Stored entries
* * *
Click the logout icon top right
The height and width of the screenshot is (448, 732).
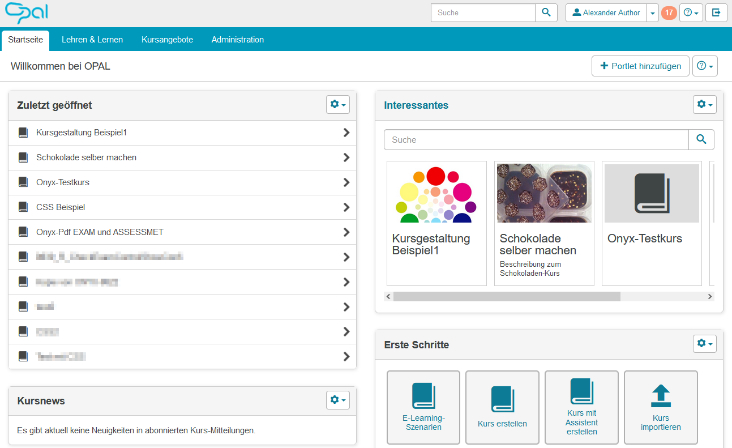(716, 12)
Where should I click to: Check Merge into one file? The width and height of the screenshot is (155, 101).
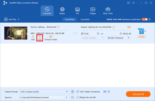coord(78,97)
* * *
## Brief
Please output exactly the lines from the line containing "Where should I" through the last line of the records above, both included, and leave out any pictures.

## Solution for this problem
Where should I click to: Check Merge into one file? The width and height of the screenshot is (155, 101).
coord(78,97)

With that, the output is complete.